Nel 2011, Montali ha rescisso consensualmente il contratto con la Roma. “Volevo rimanere alla Roma, ma ho capito che c’erano dinamiche completamente diverse e c’era un progetto nel quale non mi sono riconosciuto. Io non sono uno che rimane in un posto per lo stipendio e a dispetto dei santi. C’erano delle idee che non condividevo e che poi ho portato all’altra anima della società, che era Unicredit, perché non ritenevo assolutamente che ci fossero le condizioni per far fare il salto di qualità alla squadra e me ne sono andato, in punta di piedi. Se le persone che deleghi per comandare non hanno un imprinting per poter governare una squadra così importante come la Roma sicuramente anche la figura del presidente ne risente. Io credo che il presidente non debba essere necessariamente presente per ottenere risultati. Basti vedere il Manchester United, il Manchester City, l’Arsenal. Club che scelgono delle eccellenze, settore per settore, che hanno delle qualità, che si affidano a straordinari professionisti e dove c’è un’idea chiara. E’ possibile avere una società distante, ma deve delegare a un management importante. Specie in una squadra come la Roma che deve giocare per vincere”. 

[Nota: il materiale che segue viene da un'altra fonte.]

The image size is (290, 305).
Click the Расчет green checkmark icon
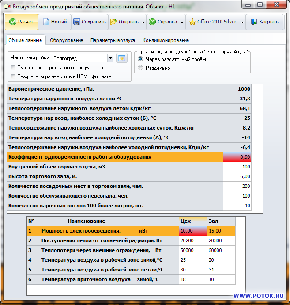click(x=12, y=22)
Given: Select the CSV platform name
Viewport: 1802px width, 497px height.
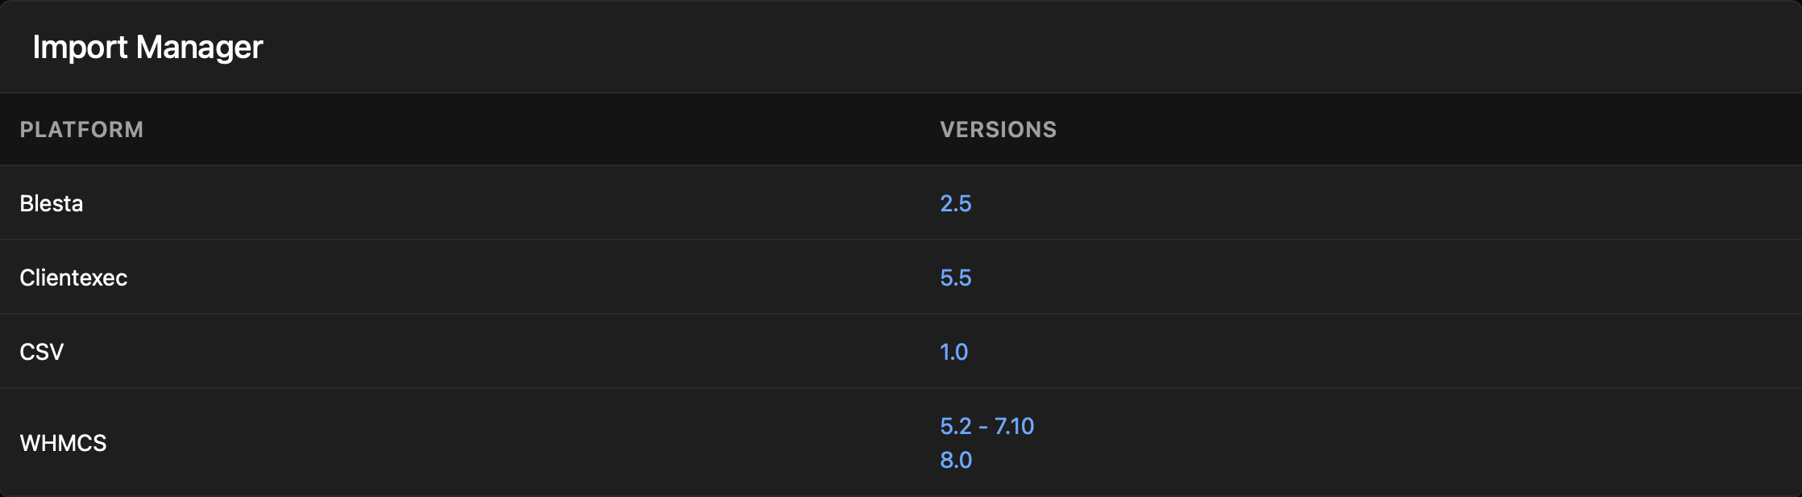Looking at the screenshot, I should [x=41, y=352].
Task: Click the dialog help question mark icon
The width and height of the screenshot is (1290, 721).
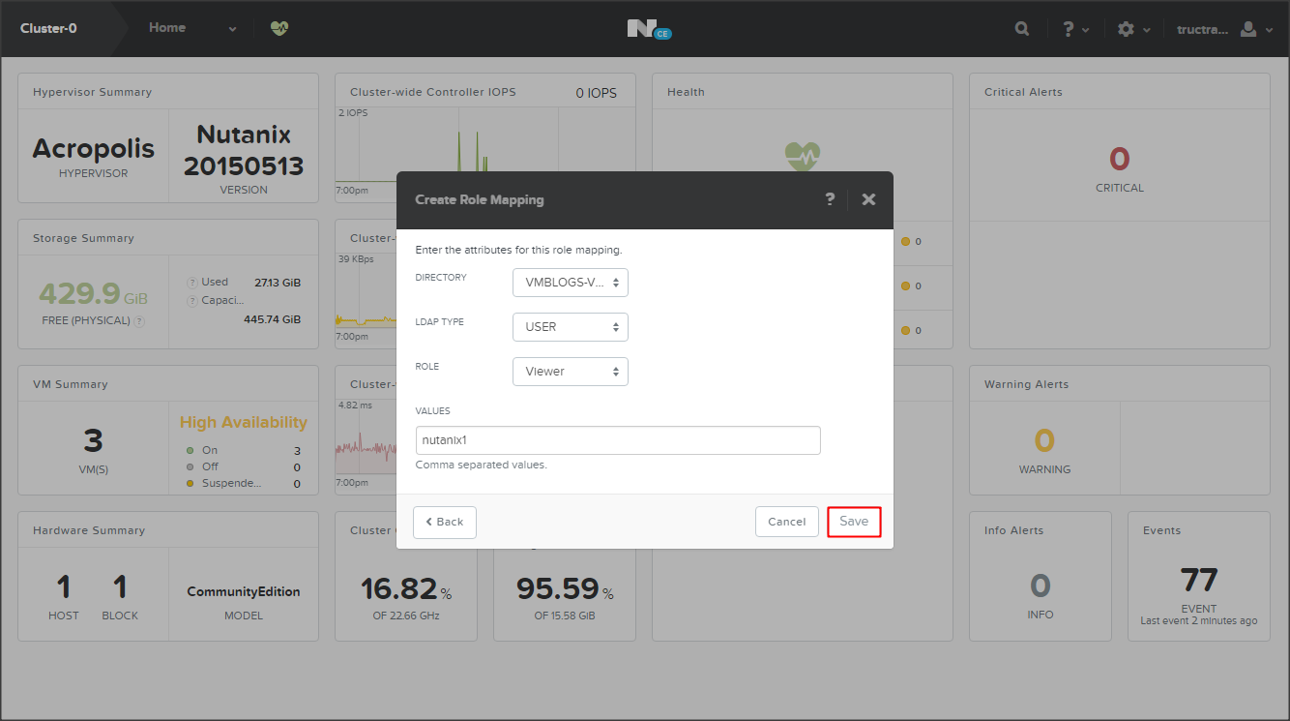Action: 830,199
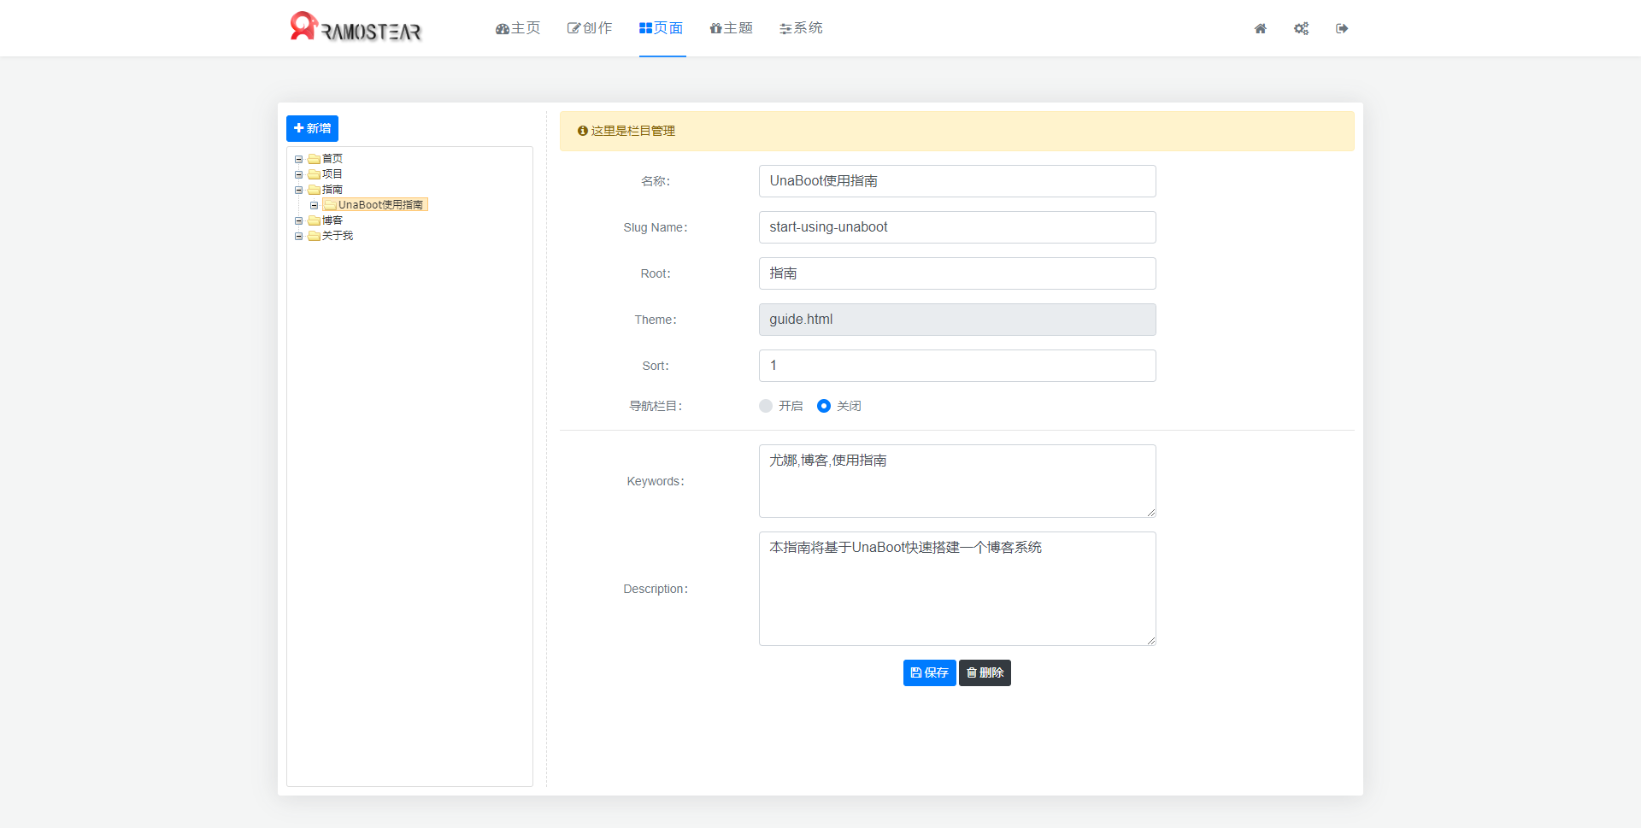Collapse the 指南 tree node

point(299,190)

Montali torna poi su De Rossi: "Ho allenato i migliori giocatori del mondo, solo una volta mi è capitato un giocatore, De Rossi appunto, che mi ha detto: ‘Sa qual è il mio unico cruccio direttore? Non avere due vite da dedicare alla Roma’. Come si fa a non capire il valore di un elemento così? Perché non preparare un percorso triennale con lui. Farlo giocare ancora un anno, affiancarlo un biennio al nuovo allenatore e poi affidargli il progetto in prima persona? Non è una cosa complicata da capire e da programmare”. Non dà ulteriori consigli Montali, ma si limita ad un’ultima raccomandazione: “Le componenti fondamentali per vincere sono tre: società, allenatore e giocatori, in ordine di importanza. Ma chi le fa le scelte nella Roma? Chi rappresenta la società? Di sicuro la Roma merita un allenatore di primissimo livello, che venga qui non solo per piazzarsi, ma per vincere”.